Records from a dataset
────────────────────

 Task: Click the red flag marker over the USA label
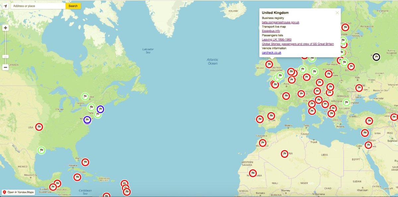[39, 127]
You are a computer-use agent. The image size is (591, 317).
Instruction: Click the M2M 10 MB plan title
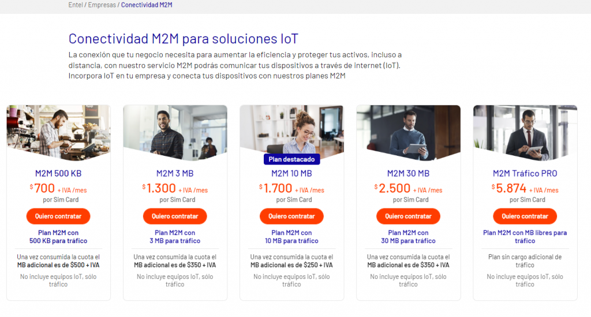point(291,173)
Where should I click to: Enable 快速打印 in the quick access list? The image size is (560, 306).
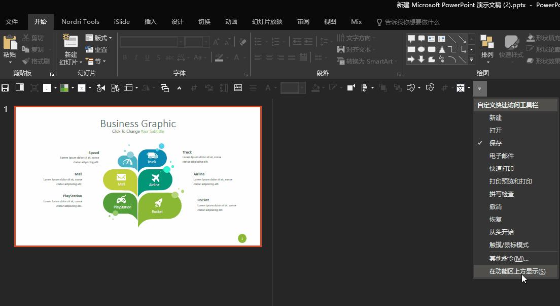501,169
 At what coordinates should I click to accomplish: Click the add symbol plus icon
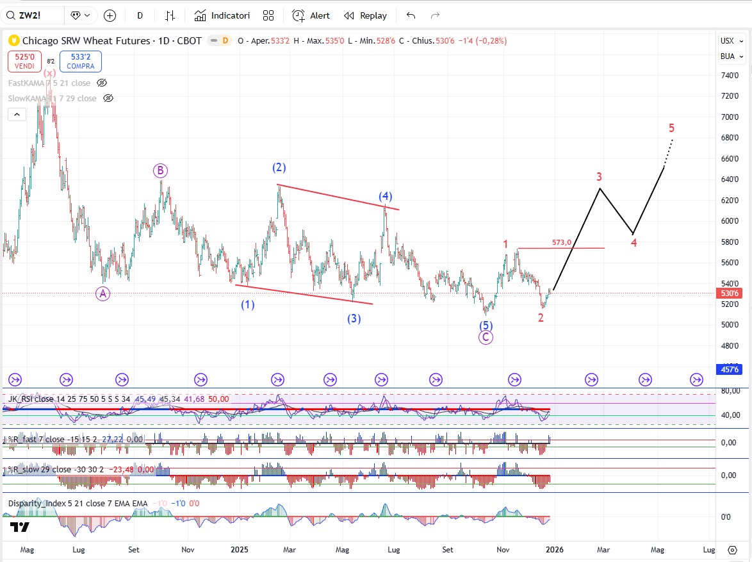[110, 15]
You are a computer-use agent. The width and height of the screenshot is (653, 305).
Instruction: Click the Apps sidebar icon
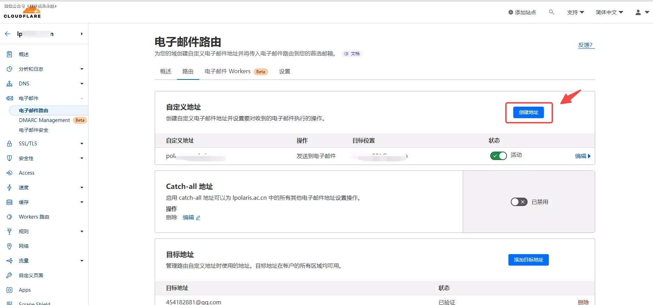coord(9,290)
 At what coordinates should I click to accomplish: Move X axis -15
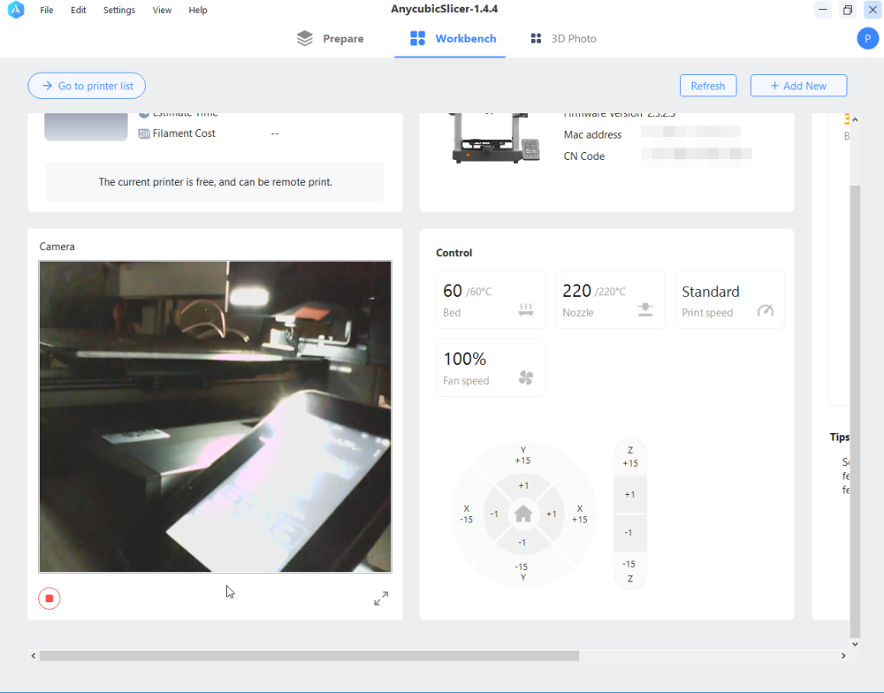point(466,514)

────────────────────

**WHAT TO WORK ON**: Working down from the line with "Instruction: Click the M2M 10 MB plan title", copy each line exactly until the last line of the entries, which is also included. Omit the pictures.

**WRITTEN ANSWER**:
Instruction: Click the M2M 10 MB plan title
point(291,173)
Where should I click to: Enable 快速打印 in the quick access list? The image size is (560, 306).
501,169
 At what coordinates should I click to accomplish: Click the add symbol plus icon
[110, 15]
You are a computer-use agent. The width and height of the screenshot is (653, 305).
Instruction: Click the Apps sidebar icon
coord(9,290)
 At what coordinates should I click to accomplish: Move X axis -15
point(466,514)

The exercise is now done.